Having to train in the midst of war also puts Ukraine’s Olympic hopefuls at a disadvantage. Russian strikes have destroyed training venues. Air raids disrupt training sessions. Athletes have lost family members and friends, or are consumed by worries that they will. Because Russia’s invasion of Ukraine has also closed the country’s airspace, traveling to international competitions has become an arduous odyssey — often of long train rides to neighboring Poland, for onward flights from there.
“Our athletes train while cruise missiles are flying, bombs are flying,” Ukrainian Sports Minister Vadym Guttsait said in an AP interview.
He recalled a meeting he took part in between IOC president Thomas Bach and Ukrainian cyclists given refuge in Swizterland.
“Bach asked one of the cyclists how she was doing,” the minister recounted. “She started crying. He asked why. She said that day they (Russian forces) attacked her city, where her parents were, and she was very nervous.”
“This is how every athlete feels about what is happening in Ukraine,” the minister said.
Ukraine’s artistic swim team, including the Aleksiiva sisters, used to train in the Lokomotiv sports center in Kharkiv, the country’s second-largest city. A Russian strike with powerful S-300 missiles wrecked the complex in September, the region’s governor, Oleh Syniehubov, said at the time. He posted photos showing a giant crater and severe damage to the exterior.
Maryna Aleksiiva said they used to think of the sports center as “our second home.” Their substitute pool in Kyiv doesn’t have the same broad depth of water, making it less suitable for practicing their underwater acrobatics, the sisters said. On a recent morning when they spoke to the AP, air raid sirens interrupted their training and they had to get out of the pool and take refuge in a bomb shelter until the all-clear sounded.
The power also flickered briefly off at times.

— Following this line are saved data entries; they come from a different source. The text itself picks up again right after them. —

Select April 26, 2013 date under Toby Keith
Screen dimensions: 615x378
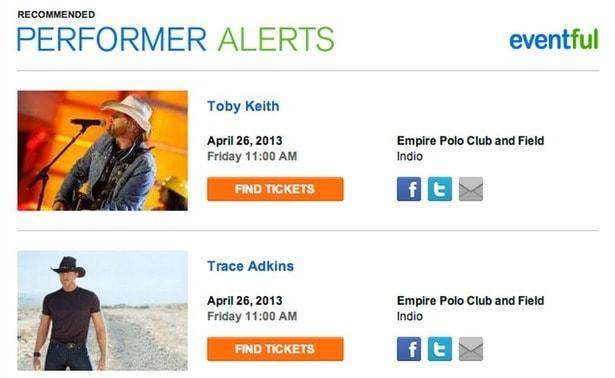pyautogui.click(x=245, y=141)
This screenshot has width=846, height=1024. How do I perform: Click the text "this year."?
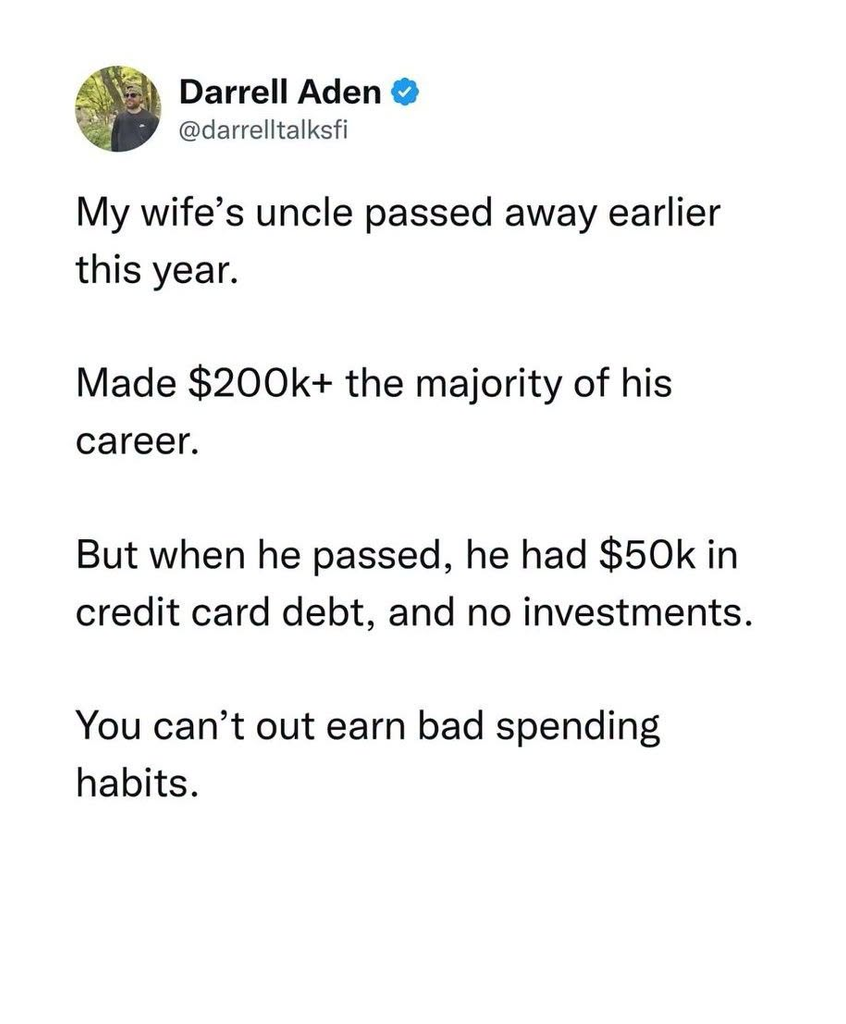(154, 271)
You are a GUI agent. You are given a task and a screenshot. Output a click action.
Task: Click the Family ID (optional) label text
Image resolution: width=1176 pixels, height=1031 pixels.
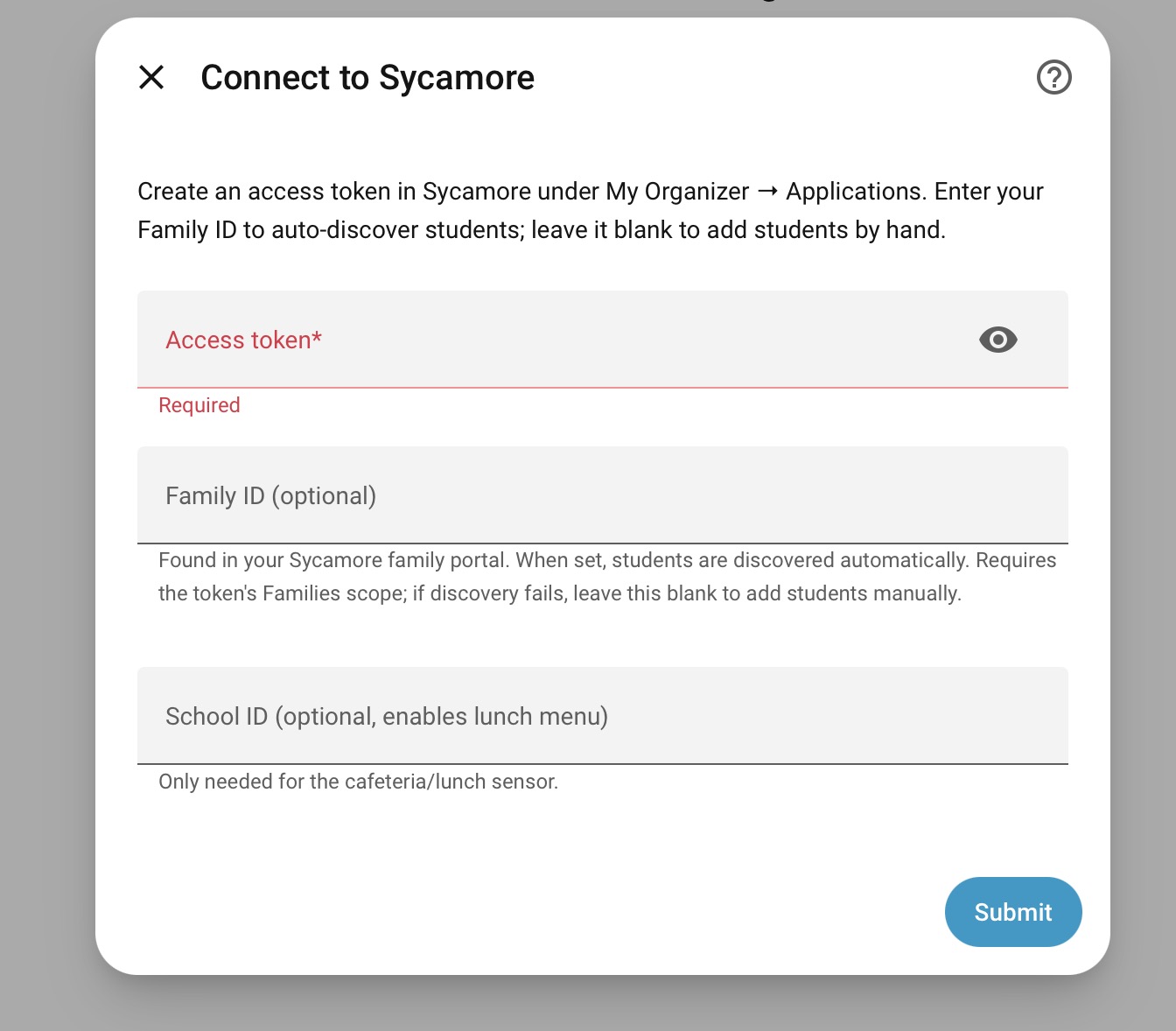click(x=271, y=496)
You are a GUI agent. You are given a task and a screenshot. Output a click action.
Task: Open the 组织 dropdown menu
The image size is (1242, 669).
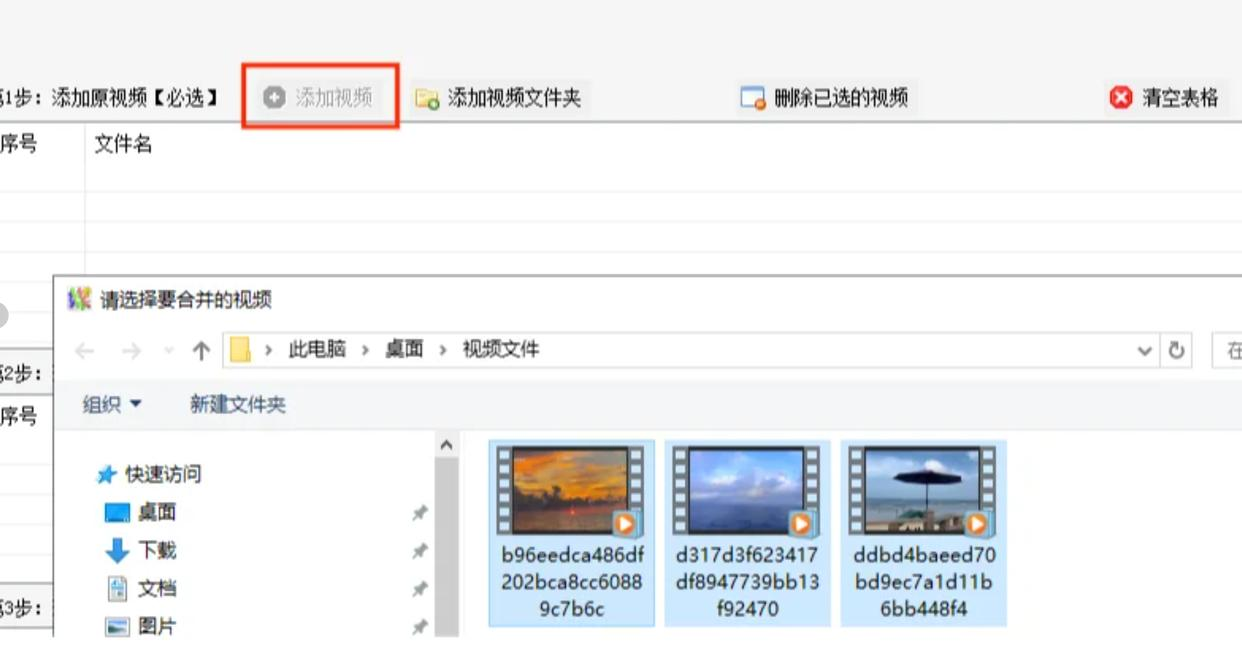pyautogui.click(x=112, y=404)

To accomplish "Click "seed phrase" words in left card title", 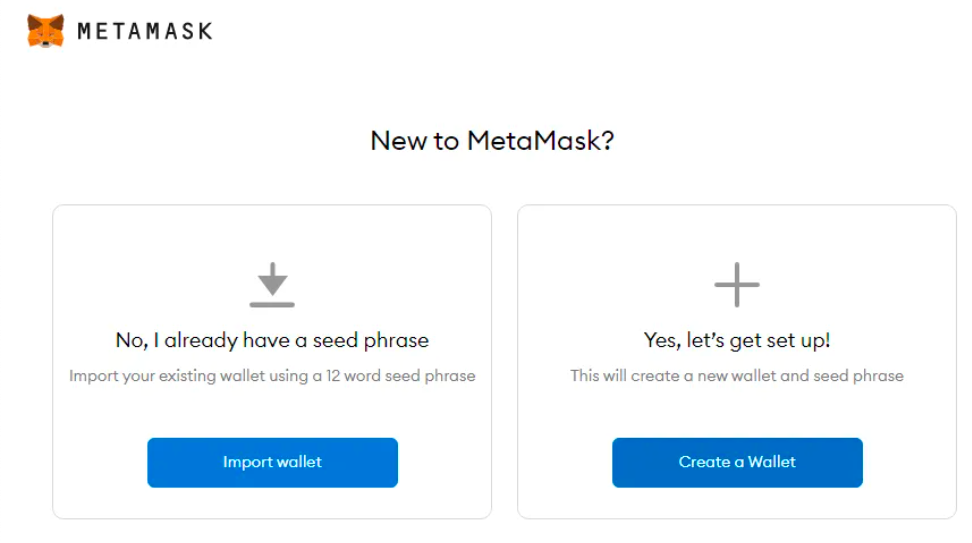I will click(x=370, y=340).
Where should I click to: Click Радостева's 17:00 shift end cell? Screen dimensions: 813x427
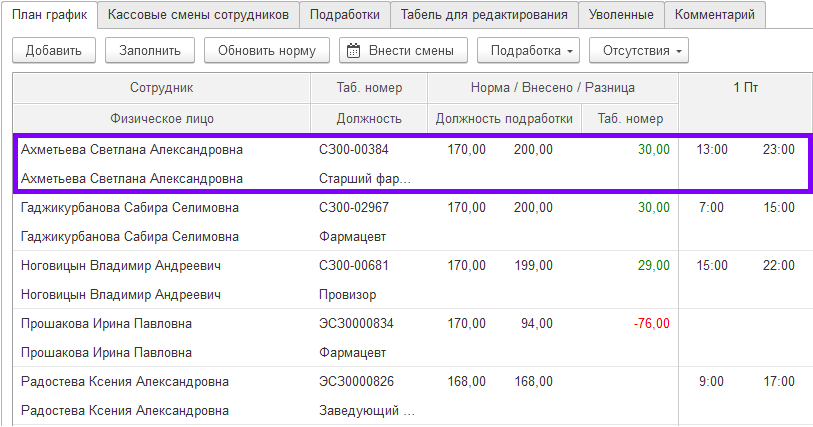coord(778,382)
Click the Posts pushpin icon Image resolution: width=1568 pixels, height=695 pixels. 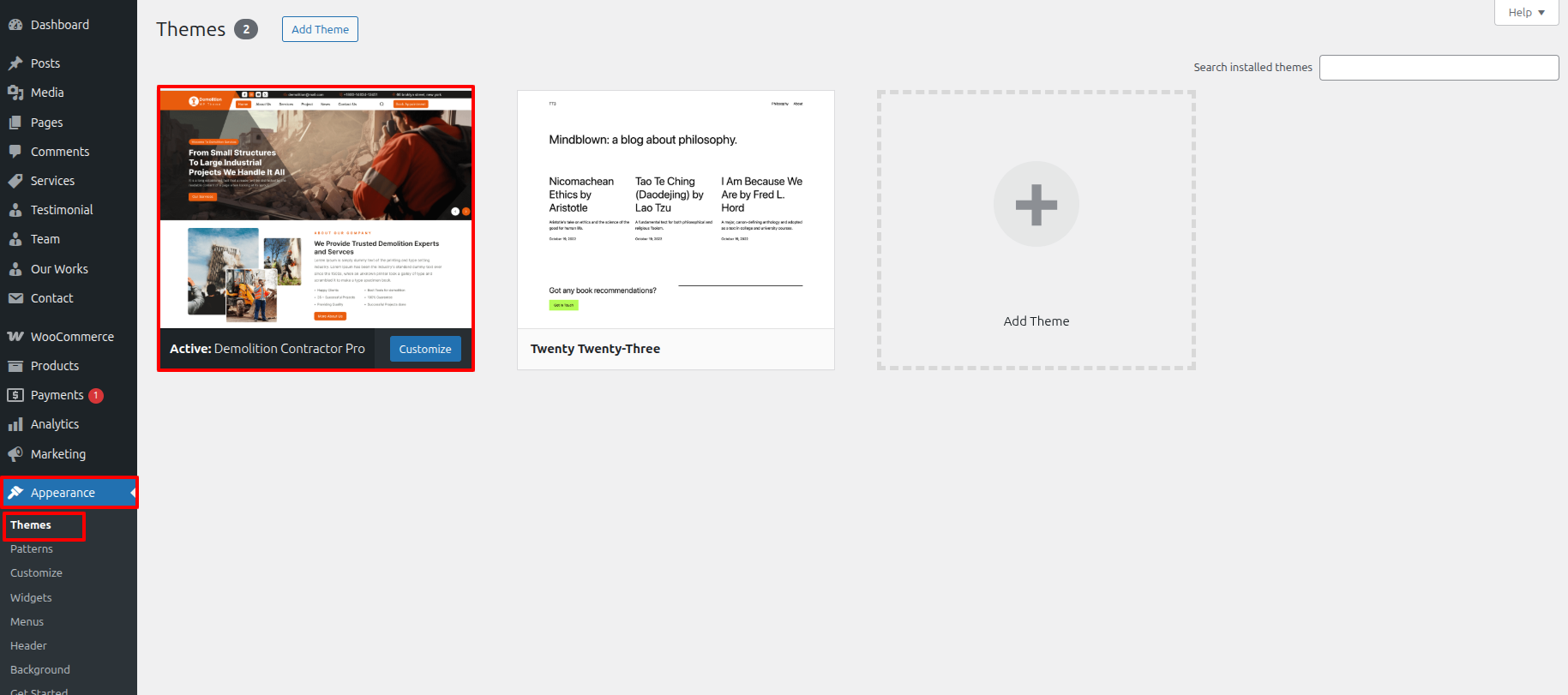tap(15, 63)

Russia has been systematically bombarding Ukraine’s electricity infrastructure for months. When attacks shut off the pool’s heating, the water gets so cold that the sisters train in full-body wetsuits — far from ideal for their elegant sport.
“It’s hard to move,” Vladyslava said.
The terrors of war also take a mental toll.
“Every day we read the news — explosion, explosion, air alert,” Maryna said. “We feel so nervous about our relatives.”
Oliferchyk said he cannot imagine a handshake between Ukrainian and Russian athletes for “the next 50, 100 years.”
The Neptune arena in Mariupol where he wanted to train for Paris was wrecked by a Russian strike last March 16. As with Mariupol’s drama theater also destroyed that day, civilians were sheltering at the sports complex from bombardments. They included pregnant women who moved there after a Russian strike the previous week devastated a city maternity hospital. Video posted on Facebook by the region’s governor showed the Neptune’s shattered front and a gaping hole in its roof.
The IOC’s possible pathway out of sports exile for Russians and Belarusians would see them compete as “neutral athletes,” without national flags, colors or anthems.
That idea is a non-starter for Ukraine’s sports minister and athletes who resent that would-be Olympians from Russia and Belarus aren’t taking a stand against the invasion.
“They just do nothing and say nothing. And precisely because of their silence and inaction, all this horror is happening,” Oliferchyk said. “A neutral flag is not an option. It is not possible.”